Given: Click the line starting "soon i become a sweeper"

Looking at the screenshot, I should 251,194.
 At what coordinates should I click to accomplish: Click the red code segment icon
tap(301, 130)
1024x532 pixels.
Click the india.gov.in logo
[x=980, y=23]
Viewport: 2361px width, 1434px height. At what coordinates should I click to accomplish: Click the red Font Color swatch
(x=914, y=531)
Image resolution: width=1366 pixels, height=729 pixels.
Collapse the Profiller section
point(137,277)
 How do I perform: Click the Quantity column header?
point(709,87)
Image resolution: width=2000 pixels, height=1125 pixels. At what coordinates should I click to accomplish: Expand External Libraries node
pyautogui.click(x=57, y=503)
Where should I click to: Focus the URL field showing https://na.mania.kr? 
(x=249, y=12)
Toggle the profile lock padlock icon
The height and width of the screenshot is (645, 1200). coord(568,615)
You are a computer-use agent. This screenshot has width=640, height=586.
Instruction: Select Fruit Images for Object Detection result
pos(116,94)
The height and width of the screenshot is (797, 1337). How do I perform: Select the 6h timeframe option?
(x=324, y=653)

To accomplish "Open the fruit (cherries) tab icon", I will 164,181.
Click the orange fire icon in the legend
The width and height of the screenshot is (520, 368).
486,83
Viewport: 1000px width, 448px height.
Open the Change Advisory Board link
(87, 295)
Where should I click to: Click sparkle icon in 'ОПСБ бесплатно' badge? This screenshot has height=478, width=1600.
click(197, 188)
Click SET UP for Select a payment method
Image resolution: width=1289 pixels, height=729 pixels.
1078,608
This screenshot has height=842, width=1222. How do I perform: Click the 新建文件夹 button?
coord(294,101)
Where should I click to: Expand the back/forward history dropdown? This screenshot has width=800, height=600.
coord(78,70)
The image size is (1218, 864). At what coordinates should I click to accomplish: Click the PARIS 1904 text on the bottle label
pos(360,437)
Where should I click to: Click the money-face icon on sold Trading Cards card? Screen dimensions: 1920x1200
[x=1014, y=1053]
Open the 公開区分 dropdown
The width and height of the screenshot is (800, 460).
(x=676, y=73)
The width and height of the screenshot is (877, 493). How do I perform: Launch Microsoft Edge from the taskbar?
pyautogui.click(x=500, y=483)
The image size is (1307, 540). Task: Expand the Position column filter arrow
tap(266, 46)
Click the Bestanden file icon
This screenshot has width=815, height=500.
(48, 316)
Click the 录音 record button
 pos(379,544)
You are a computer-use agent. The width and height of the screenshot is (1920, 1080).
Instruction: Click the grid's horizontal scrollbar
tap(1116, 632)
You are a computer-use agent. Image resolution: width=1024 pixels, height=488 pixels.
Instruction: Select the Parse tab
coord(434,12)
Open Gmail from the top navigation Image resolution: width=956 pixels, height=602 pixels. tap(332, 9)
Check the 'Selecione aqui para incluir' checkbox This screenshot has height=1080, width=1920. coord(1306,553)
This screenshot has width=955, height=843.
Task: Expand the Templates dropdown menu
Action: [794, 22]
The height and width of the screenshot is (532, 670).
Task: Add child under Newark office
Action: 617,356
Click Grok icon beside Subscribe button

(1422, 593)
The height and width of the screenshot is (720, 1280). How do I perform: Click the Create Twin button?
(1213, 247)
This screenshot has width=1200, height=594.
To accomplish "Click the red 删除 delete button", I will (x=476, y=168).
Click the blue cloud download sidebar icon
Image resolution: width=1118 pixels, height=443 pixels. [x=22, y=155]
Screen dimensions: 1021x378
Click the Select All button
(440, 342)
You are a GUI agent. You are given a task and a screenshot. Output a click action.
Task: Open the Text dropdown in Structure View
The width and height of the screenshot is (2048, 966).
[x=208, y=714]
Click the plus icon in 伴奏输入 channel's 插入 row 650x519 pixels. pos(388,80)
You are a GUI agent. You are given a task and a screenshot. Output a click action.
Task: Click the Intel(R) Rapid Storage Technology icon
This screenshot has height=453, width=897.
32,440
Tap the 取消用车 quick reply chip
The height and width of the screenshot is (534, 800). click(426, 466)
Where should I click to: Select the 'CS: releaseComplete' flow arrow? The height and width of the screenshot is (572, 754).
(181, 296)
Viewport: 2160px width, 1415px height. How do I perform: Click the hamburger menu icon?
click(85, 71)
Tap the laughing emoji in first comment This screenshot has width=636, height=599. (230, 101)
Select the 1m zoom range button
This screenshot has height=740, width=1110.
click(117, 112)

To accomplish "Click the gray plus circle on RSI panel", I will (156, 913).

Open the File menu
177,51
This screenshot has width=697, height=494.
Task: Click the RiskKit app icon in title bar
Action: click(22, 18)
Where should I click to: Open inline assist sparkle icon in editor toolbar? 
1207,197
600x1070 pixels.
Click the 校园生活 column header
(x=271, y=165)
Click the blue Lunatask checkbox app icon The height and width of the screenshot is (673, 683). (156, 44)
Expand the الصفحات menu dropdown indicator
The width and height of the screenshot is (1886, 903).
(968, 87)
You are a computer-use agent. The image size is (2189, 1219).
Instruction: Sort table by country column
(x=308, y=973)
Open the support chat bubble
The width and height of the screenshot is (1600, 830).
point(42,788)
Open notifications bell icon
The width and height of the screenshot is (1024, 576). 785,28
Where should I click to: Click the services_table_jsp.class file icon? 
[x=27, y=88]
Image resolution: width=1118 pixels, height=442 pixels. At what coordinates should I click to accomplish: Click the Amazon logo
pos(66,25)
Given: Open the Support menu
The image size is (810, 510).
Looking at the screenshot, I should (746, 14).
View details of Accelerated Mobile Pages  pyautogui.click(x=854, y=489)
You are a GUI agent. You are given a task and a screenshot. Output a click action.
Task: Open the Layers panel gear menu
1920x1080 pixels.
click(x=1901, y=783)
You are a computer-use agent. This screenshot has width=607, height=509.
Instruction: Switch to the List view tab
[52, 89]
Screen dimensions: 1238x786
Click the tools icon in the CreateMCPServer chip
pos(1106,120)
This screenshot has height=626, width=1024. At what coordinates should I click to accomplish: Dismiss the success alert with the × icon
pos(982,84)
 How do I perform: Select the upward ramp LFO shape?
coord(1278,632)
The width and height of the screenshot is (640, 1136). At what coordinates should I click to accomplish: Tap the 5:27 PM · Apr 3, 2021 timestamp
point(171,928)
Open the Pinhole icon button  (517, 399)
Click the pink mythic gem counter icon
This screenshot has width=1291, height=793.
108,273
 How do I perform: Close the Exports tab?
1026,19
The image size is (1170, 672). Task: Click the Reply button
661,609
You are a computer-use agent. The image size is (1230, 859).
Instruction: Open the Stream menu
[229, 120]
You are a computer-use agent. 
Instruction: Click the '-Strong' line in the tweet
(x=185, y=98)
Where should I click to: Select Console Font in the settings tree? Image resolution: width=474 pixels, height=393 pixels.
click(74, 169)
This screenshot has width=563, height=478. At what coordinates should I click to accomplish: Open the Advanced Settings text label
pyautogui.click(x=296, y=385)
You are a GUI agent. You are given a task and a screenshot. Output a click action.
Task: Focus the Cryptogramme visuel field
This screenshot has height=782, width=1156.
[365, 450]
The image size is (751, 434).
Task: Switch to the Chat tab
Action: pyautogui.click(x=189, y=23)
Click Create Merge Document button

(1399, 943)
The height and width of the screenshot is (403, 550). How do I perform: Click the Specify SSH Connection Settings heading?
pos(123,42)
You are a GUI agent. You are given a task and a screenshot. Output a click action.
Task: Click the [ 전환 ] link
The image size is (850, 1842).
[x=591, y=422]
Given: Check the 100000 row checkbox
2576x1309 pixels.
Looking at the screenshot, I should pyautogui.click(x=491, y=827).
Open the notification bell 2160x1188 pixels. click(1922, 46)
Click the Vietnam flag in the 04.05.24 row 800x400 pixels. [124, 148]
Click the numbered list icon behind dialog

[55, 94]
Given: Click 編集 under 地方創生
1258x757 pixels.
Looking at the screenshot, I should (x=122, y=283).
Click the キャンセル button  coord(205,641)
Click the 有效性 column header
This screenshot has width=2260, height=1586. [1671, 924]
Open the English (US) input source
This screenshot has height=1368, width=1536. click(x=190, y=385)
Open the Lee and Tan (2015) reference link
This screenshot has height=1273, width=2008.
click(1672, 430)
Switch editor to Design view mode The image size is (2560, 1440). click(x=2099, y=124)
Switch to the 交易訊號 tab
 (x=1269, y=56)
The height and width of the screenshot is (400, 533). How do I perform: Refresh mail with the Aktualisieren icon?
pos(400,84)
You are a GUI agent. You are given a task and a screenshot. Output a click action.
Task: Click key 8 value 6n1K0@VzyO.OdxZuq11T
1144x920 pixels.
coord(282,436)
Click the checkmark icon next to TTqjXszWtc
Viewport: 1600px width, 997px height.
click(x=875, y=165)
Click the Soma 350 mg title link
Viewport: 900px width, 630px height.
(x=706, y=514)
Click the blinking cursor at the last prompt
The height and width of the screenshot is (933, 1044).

---------------

Task instructions: Update the data from the line with "Where should I click to: Open" to the line with "Click the blue Lunatask", changing "sparkle icon" to "magic wand icon" and keeping everything else the same. Give back only those lines.

Solution to the exercise:
Where should I click to: Open inline assist magic wand icon in editor toolbar? 
1207,197
600x1070 pixels.
Click the 校园生活 column header
(x=271, y=165)
Click the blue Lunatask checkbox app icon The height and width of the screenshot is (673, 683). (156, 44)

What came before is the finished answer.